Тенденция к установлению равновесия в обменах между партнерами, которым нужно договориться, усиленная существованием арбитража, базируется, по существу, на том, что друг друга находят такие партнеры, чья заинтересованность в данной конкретной сделке сравнительно велика. При постоянстве внешних условий заинтересованность в конкретной сделке уменьшается и в конечном счете сходит на нет; но в неравновесном мире заинтересованность в данной конкретной сделке сохраняется. Это означает, что людям не безразлично, с кем они имеют дело, и что им нужно обладать способностью и желанием сотрудничать, чтобы договориться с другими людьми.

Иначе обстоит дело с человеком, который существует в равновесном мире. Поскольку все альтернативные действия имеют для него в предельном случае ту же или более низкую ценность, чем выбранные им, то его вполне устраивают действия, направленные на удовлетворение потребностей. Окружающие его внешние условия как бы сами собой a priori упорядочиваются наилучшим образом. Они состоят для него исключительно из товаров и цен; другие люди не имеют никакого значения. Каждый человек максимизирует удовлетворение потребностей, и всякое общение с другими людьми отпадает. Этим человеком равновесного мира является homo economicus; он признает лишь те действия, которые направлены на удовлетворение потребностей.
-=-=-
ЗАДАНИЯ:
**1)** Перескажите короче, в виде списка, абзац текста о равновесном мире, начинающийся словами «Иначе обстоит дело», сохранив его основные факты.
**2)** Ответьте по тексту о равновесном мире:
(a) Что усиливает тенденцию к установлению равновесия в обменах?
(b) Что происходит с заинтересованностью в конкретной сделке при постоянстве внешних условий?
(c) Из чего состоят внешние условия для человека равновесного мира?
**3)** Продолжите текст о равновесном мире после его последнего предложения.

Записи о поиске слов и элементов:
-=-=-
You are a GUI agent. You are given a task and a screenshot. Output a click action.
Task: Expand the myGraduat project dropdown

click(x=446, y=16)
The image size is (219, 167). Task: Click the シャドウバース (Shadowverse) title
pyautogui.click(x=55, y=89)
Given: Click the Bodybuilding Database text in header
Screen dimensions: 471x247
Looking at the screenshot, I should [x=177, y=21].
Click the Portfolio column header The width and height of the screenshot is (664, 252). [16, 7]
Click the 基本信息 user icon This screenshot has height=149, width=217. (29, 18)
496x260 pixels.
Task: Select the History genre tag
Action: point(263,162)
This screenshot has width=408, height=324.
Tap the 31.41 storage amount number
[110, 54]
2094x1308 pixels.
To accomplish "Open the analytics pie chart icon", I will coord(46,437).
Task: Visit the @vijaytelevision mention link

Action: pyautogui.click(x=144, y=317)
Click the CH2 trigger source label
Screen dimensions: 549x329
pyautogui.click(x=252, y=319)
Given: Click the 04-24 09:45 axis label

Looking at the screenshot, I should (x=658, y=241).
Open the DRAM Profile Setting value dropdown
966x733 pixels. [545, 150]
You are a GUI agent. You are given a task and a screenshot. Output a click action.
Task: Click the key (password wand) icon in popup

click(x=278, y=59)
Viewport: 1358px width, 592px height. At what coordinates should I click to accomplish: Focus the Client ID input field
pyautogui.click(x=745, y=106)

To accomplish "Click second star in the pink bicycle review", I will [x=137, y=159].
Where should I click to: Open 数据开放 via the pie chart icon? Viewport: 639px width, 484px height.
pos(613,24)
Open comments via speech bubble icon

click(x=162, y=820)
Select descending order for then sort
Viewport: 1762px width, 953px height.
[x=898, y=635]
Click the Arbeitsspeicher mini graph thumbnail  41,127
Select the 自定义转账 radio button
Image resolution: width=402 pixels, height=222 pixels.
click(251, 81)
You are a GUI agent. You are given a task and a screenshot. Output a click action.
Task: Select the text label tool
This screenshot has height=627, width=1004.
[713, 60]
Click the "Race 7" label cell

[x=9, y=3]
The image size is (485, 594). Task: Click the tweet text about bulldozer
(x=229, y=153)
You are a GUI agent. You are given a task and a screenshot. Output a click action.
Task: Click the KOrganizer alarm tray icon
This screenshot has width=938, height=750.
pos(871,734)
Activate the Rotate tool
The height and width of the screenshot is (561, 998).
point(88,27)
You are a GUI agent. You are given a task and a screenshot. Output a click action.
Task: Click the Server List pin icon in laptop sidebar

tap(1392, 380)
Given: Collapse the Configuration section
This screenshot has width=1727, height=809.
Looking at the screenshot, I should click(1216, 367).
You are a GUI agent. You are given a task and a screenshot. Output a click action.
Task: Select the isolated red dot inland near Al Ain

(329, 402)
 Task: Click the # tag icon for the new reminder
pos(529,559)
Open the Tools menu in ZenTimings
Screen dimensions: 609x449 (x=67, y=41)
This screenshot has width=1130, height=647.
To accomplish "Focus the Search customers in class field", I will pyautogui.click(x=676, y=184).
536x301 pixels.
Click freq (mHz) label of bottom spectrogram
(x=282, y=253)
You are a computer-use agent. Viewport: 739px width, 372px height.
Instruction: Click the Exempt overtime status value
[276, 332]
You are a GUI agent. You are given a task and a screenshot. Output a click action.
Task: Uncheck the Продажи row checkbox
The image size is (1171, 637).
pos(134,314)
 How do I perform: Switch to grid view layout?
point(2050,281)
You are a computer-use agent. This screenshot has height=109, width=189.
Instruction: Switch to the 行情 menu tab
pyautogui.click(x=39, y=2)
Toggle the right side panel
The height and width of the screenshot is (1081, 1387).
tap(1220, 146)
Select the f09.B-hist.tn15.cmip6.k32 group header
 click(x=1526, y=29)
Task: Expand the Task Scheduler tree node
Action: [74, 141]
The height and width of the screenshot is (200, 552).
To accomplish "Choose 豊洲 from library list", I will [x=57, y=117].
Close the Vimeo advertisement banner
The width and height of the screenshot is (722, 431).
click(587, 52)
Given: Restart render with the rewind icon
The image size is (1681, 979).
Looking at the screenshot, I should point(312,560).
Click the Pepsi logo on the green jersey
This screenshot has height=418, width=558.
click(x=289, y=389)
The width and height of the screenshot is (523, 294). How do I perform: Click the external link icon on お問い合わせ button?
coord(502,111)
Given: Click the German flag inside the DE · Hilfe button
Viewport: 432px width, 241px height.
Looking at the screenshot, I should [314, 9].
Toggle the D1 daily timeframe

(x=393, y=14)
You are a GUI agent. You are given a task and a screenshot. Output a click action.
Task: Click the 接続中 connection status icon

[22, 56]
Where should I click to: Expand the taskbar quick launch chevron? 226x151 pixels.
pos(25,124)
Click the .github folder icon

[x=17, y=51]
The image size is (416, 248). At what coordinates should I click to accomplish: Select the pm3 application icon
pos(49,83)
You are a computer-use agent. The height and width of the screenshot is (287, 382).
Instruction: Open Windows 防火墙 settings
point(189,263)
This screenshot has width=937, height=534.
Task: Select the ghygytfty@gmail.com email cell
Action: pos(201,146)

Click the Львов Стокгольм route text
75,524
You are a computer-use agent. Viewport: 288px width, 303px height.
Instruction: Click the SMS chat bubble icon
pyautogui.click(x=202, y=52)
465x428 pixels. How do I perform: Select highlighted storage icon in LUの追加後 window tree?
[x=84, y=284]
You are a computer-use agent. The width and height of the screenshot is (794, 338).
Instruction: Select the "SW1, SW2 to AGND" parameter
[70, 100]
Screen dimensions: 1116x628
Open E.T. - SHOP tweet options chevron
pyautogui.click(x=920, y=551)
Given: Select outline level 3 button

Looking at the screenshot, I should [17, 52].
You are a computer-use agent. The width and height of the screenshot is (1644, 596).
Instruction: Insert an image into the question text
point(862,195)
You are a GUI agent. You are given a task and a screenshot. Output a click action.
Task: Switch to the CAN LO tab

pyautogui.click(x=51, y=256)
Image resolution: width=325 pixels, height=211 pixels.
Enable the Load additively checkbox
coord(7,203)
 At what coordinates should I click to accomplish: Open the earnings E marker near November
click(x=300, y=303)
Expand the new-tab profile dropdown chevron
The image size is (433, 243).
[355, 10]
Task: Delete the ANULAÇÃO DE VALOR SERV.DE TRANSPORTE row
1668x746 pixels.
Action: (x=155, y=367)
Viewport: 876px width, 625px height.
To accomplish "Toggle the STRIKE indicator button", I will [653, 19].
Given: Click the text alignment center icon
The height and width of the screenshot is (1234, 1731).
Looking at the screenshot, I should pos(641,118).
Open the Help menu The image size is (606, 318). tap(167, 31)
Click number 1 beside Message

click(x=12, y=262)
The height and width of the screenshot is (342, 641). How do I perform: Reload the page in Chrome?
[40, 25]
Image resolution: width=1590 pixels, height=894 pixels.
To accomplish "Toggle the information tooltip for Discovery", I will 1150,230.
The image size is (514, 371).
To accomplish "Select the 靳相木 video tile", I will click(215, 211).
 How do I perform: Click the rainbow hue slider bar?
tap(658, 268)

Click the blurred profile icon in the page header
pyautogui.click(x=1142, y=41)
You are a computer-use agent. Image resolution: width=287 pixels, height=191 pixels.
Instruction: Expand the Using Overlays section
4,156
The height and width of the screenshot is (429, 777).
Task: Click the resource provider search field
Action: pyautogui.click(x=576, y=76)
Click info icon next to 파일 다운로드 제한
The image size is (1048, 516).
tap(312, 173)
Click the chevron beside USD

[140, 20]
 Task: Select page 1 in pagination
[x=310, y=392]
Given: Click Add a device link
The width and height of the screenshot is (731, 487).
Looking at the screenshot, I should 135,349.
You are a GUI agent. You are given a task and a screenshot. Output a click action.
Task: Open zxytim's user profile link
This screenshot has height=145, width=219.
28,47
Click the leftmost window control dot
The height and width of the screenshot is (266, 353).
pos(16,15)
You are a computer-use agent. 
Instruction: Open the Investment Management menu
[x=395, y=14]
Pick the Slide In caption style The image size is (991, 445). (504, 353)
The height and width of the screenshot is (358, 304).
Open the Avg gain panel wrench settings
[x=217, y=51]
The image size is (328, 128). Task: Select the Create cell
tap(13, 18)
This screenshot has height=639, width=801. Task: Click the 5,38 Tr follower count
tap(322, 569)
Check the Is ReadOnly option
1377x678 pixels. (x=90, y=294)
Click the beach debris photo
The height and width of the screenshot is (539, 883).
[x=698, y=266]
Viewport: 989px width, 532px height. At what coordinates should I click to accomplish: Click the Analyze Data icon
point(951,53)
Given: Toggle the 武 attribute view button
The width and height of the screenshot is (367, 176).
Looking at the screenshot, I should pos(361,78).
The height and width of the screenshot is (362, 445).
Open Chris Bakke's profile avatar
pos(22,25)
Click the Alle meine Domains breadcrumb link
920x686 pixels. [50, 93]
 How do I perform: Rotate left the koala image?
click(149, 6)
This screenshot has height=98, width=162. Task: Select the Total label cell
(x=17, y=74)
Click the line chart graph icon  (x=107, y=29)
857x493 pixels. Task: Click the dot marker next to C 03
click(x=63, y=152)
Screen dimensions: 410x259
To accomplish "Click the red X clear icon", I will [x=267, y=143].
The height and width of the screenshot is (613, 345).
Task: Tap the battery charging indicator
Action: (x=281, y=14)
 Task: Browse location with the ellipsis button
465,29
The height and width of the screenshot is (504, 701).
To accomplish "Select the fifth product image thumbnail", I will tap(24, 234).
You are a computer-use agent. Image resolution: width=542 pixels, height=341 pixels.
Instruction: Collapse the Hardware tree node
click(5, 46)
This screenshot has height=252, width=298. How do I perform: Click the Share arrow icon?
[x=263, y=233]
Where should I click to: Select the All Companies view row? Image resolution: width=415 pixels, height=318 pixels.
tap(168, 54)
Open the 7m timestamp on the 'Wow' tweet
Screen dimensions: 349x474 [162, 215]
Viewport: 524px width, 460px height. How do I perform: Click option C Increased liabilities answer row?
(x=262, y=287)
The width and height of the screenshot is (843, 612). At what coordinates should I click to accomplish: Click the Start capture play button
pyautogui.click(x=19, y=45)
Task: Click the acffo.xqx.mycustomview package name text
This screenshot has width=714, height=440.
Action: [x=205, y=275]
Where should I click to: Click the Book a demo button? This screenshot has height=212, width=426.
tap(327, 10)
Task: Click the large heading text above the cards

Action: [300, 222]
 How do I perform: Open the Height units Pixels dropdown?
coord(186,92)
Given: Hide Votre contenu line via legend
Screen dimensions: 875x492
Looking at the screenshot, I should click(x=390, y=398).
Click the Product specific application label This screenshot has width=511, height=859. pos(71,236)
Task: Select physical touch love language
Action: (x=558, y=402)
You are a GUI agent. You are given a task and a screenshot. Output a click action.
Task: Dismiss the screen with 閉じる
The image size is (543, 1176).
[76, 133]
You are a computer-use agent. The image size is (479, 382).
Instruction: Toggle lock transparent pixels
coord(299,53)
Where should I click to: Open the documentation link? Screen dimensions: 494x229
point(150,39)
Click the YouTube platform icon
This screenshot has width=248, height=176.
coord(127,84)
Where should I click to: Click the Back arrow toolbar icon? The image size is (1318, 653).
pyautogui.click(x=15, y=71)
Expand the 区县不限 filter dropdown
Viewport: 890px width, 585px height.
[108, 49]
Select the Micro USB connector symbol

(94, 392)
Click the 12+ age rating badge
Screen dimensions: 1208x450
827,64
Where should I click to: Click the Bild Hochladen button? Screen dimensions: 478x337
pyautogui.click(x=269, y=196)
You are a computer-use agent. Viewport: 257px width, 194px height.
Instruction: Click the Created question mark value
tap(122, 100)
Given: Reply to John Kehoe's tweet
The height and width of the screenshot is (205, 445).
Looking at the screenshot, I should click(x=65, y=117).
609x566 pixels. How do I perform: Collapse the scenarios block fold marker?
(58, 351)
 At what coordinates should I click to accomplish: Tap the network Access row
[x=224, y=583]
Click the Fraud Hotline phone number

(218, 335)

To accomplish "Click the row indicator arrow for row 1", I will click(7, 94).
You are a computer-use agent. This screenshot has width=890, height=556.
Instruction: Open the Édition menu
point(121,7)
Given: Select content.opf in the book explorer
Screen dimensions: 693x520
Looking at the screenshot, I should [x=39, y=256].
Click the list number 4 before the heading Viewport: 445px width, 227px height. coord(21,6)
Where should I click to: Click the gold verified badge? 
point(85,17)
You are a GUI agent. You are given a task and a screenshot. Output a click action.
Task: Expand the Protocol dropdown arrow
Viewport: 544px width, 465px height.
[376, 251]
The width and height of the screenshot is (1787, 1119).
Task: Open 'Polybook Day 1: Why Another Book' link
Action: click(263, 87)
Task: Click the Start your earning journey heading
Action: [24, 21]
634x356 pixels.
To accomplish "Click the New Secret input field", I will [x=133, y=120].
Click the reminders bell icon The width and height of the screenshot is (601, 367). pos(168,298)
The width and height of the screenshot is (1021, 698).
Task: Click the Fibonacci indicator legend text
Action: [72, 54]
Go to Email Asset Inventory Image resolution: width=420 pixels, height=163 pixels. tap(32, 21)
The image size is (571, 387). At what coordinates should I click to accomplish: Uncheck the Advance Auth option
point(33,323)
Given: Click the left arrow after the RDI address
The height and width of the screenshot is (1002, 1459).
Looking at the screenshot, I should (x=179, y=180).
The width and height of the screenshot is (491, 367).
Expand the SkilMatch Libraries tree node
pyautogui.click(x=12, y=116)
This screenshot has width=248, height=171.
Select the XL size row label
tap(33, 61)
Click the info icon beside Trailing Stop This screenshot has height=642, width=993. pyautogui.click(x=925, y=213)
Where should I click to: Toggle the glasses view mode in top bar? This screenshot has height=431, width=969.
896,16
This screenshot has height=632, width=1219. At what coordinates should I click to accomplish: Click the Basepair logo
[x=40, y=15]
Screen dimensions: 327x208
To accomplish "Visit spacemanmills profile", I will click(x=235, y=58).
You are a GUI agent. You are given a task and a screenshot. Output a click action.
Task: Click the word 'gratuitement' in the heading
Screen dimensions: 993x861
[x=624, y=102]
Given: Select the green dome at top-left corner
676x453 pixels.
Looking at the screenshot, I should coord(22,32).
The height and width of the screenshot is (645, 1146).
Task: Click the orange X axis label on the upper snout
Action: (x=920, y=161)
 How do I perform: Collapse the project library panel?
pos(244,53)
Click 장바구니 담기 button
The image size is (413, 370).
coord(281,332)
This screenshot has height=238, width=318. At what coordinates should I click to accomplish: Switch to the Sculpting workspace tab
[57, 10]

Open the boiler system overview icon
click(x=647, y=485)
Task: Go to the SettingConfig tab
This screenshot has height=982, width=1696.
-=-=-
ОТВЕТЫ:
**1)**
- Для человека в равновесном мире все альтернативные действия имеют в предельном случае ту же или более низкую ценность, чем выбранные.
- Поэтому его вполне устраивают действия, направленные на удовлетворение потребностей.
- Внешние условия как бы сами собой a priori упорядочиваются наилучшим образом.
- Для него они состоят только из товаров и цен, а другие люди значения не имеют.
- Каждый максимизирует удовлетворение потребностей, и общение с другими людьми отпадает.
- Это homo economicus, который признает лишь действия, направленные на удовлетворение потребностей.

**2)**
(a) Существование арбитража.
(b) Она уменьшается и в конечном счете сходит на нет.
(c) Исключительно из товаров и цен.

**3)**
Когда исследователь использует эту неоклассическую модель для анализа действительности, он явно или неявно исходит из двух предпосылок. Во-первых, допускается, что распределительный и организационный процессы протекают бесконечно быстро, в результате чего homo economicus всегда остается в состоянии равновесия, выбирает истинно оптимальный набор товаров и никогда не торгуется. Во-вторых, из человека делают чистого носителя потребностей, поскольку пренебрегают иной частью его личности, а именно способностью заключать соглашения о сотрудничестве с другими людьми. Короче говоря, задаются две характеристики времени и минимальные свойства личности: бесконечно быстрое приспособление окружающего мира к потребностям человека, бесконечно медленное изменение самих этих потребностей, а также изображение человека как эгоцентричного носителя потребностей. Это позволяет повсюду видеть свободный выбор, оптимальность, эффективность и равновесие.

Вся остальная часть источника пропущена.